Maybe this Illinois mayor just never "got" the joke. And now he's being sued over it.
When Peoria Mayor Jim Ardis found out that he had inspired a parody Twitter account (@PeoriaMayor) featuring expletive-laden tweets about drugs, sex and alcohol, he did not take the news lightly.
According to the Chicago Tribune, Ardis and City Manager Patrick Urich ordered a police investigation into who was responsible for the Twitter account within hours of learning of it. That order led police to obtain a search warrant and raid the home of 29-year-old Jon Daniel, who had created the account "as a joke."

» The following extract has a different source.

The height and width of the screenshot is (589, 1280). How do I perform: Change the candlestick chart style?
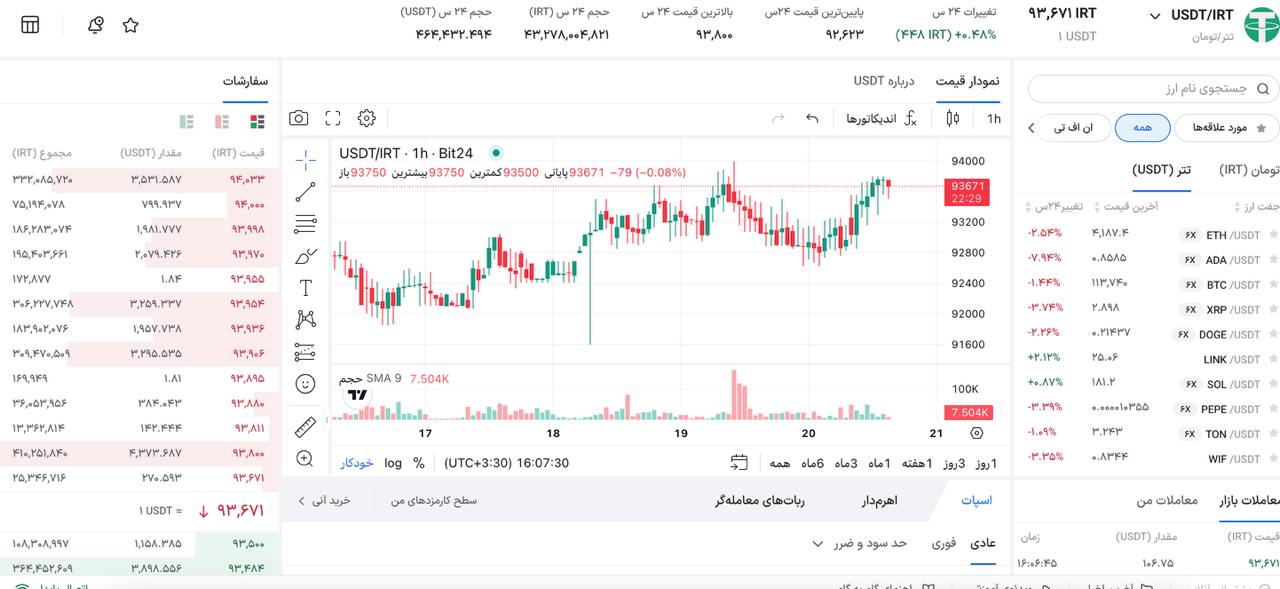tap(952, 118)
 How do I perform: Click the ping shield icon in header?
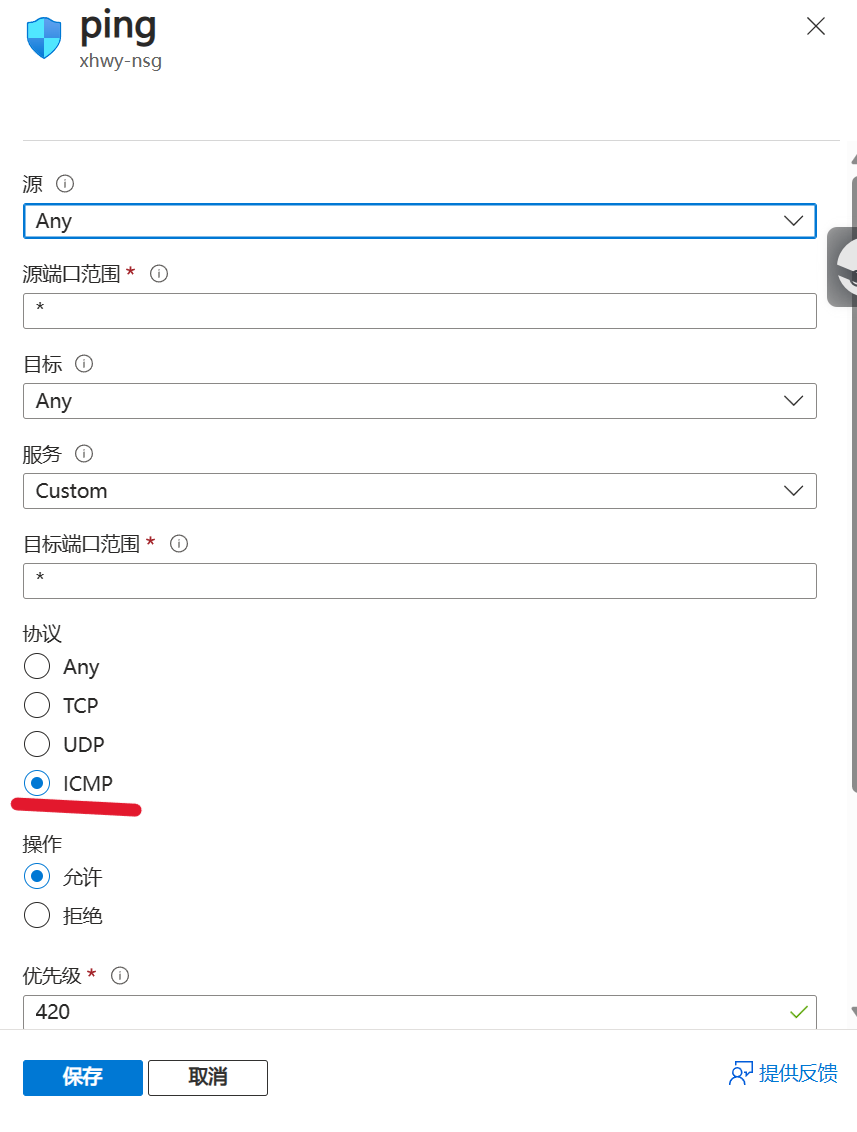pos(44,38)
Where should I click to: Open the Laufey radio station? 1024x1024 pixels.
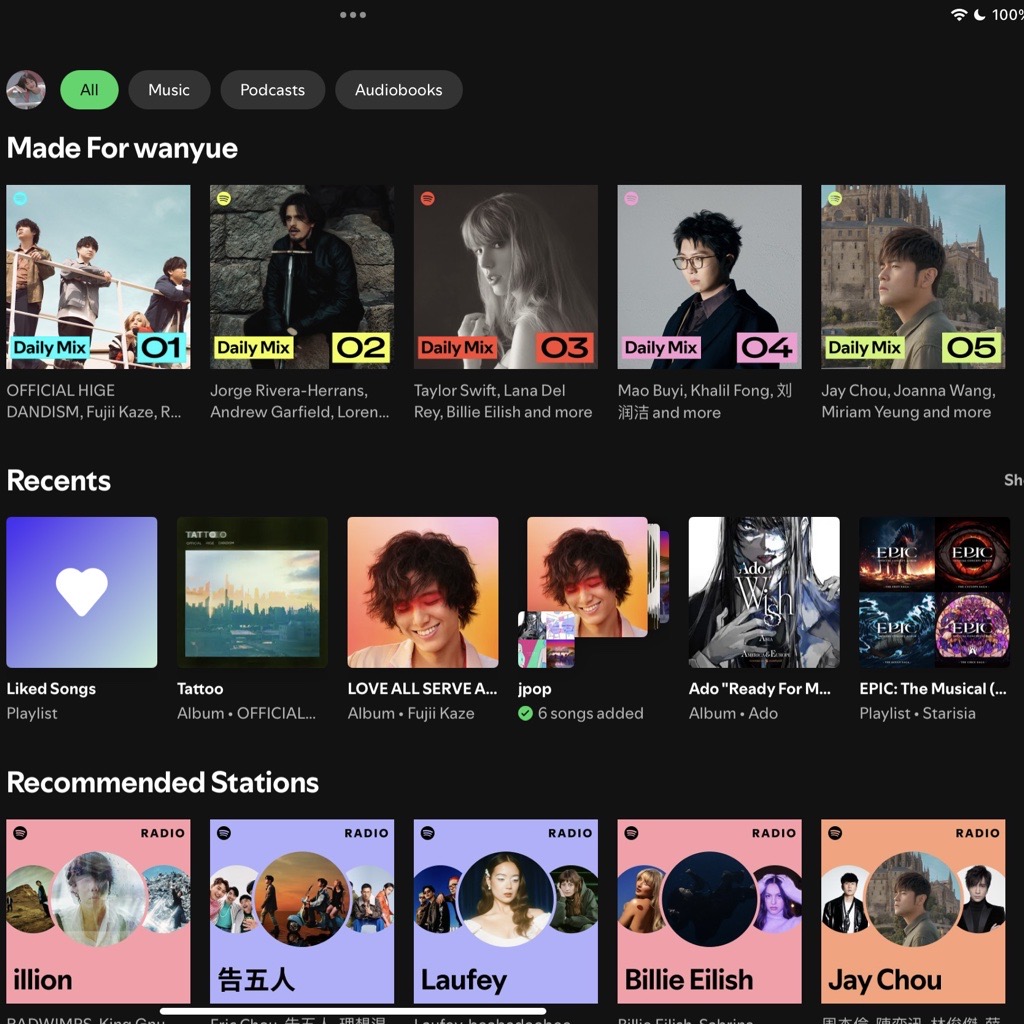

Now, Ardis is facing a lawsuit from the American Civil Liberties Union of Illinois, which claims the mayor and other city officials violated Daniel's First and Fourth Amendment rights. The lawsuit was announced Thursday.
“The joke of the account was to have my fictional mayor saying things that no one would possibly think that Mayor Jim Ardis would say,” Daniel said in a Thursday statement. “If the mayor was concerned, all he had to do was tell the public that his was not his account and not his words, rather than involving the police.”
In response to the lawsuit, Ardis said in a statement posted to the City of Peoria's website that the story has been "mischaracterized" by the media "from day one," noting that the account was not identified as parody when it first went public in March. He is reportedly considering suing Daniel for false light and defamation.
"I agree with the foundation of the Constitution granting us all freedom of speech," Ardis said in the statement. "I don’t believe that freedom allows me to say anything I want to say about anyone at any time about anything and attribute those things to another person as their thoughts under their picture. That’s taking away my freedoms."
The Peoria Journal Star reports the account was, indeed, not initially labeled as parody but that text noting it was not an official account was added about a month prior to the April 15 raid of Daniel's home. The account was also suspended by Twitter due to threats of legal action prior to the execution of the search warrant, during which computers and other electronic devices were seized.
Daniel was arrested at his workplace the same day of the raid, according to the Associated Press, but prosecutors announced a week later that he would not face charges because he had not violated a state law against the impersonation of public officials. He has never been charged with any crime.